2. Temel cezanın belirlenmesine ilişkin mahkeme gerekçesinin yerinde olduğu, 5271 sayılı Kanun’un 237 ve devamı maddelerindeki katılma hakkına ilişkin suçtan zarar görme şartının katılan Bakanlık için söz konusu olmadığı ve Devletin kanundan kaynaklanan koruma yükümlülüğünün yerine getirildiği nazara alındığında mahkeme tarafından vekalet ücretine hükmedilmemesinde hukuka aykırılık bulunmamıştır.
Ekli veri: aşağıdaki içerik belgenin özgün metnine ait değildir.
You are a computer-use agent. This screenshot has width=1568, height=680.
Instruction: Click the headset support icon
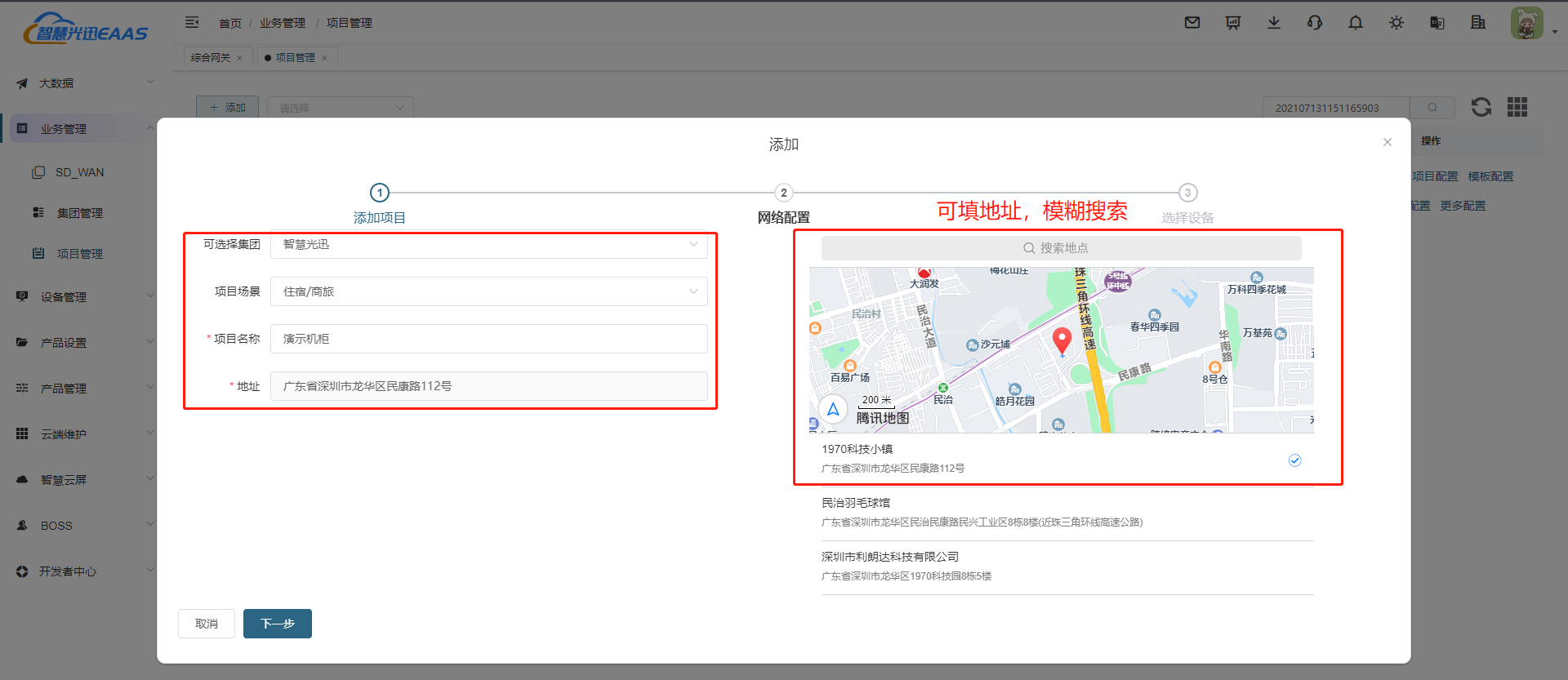tap(1315, 23)
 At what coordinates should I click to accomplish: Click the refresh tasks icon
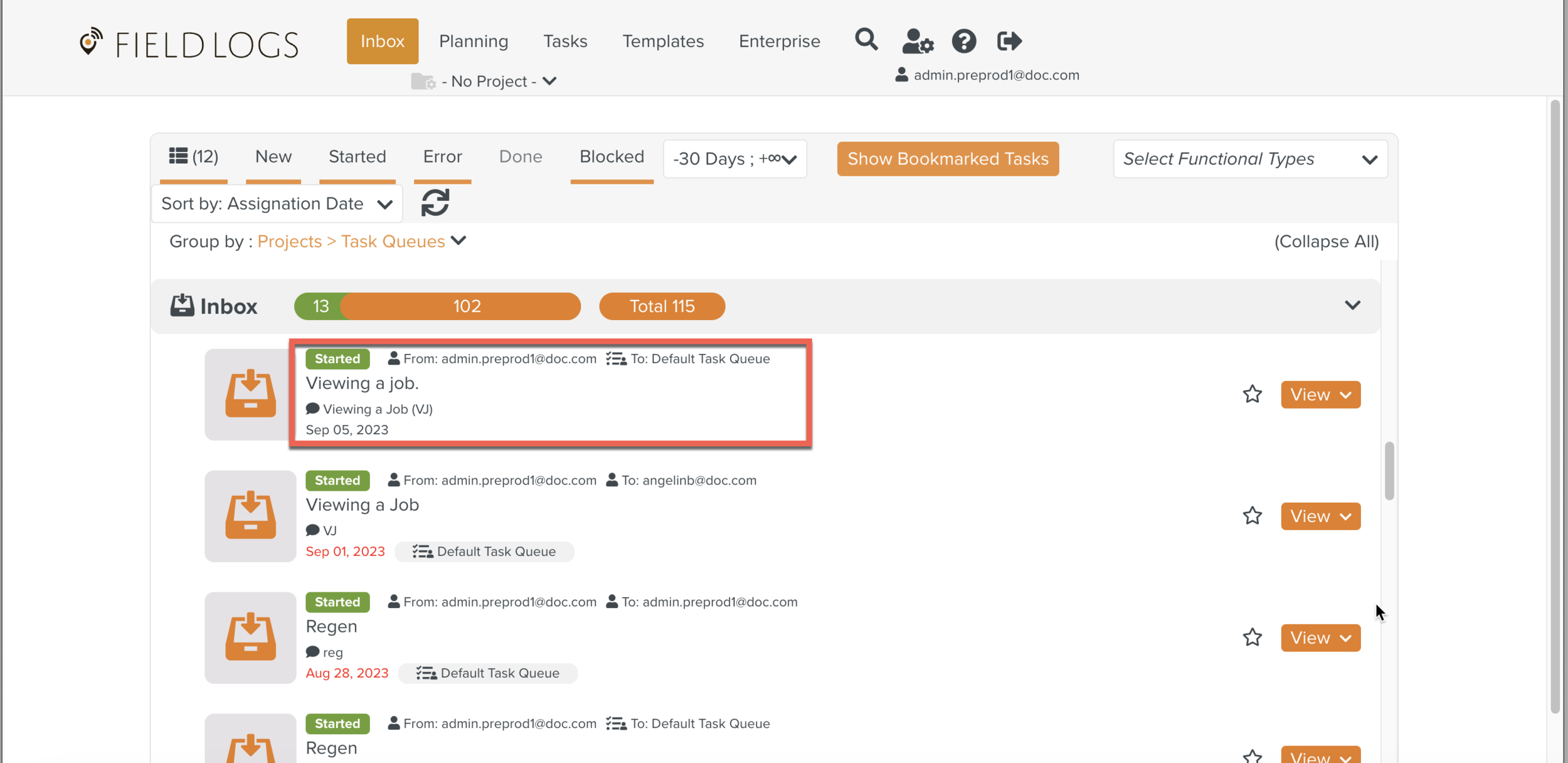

3. Suç tarihinin 2017 Eylül-2021 Temmuz olarak mahallinde düzeltilmesi mümkün görülmüştür.
V. KARAR
Gerekçe bölümünde açıklanan nedenle Samsun Bölge Adliye Mahkemesi 3. Ceza Dairesinin, 07.09.2022 tarihli ve 2022/1693 Esas, 2022/1485 Karar sayılı kararında sanık müdafii ve katılan Bakanlık vekilince öne sürülen temyiz sebepleri ve 5271 sayılı Kanun’un 289 uncu maddesinin birinci fıkrası ile sınırlı olarak yapılan temyiz incelemesi sonucunda hukuka aykırılık görülmediğinden 5271 sayılı Kanun’un 302 nci maddesinin birinci fıkrası gereği, Tebliğname’ye uygun olarak, oy birliğiyle TEMYİZ İSTEMİNİN ESASTAN REDDİ İLE HÜKMÜN ONANMASINA,
Dava dosyasının, 5271 sayılı Kanun’un 304 üncü maddesinin birinci fıkrası uyarınca Ordu 2. Ağır Ceza Mahkemesine, Yargıtay ilâmının bir örneğinin ise Samsun Bölge Adliye Mahkemesi 3. Ceza Dairesine gönderilmek üzere Yargıtay Cumhuriyet Başsavcılığına TEVDİİNE,
02.05.2023 tarihinde karar verildi.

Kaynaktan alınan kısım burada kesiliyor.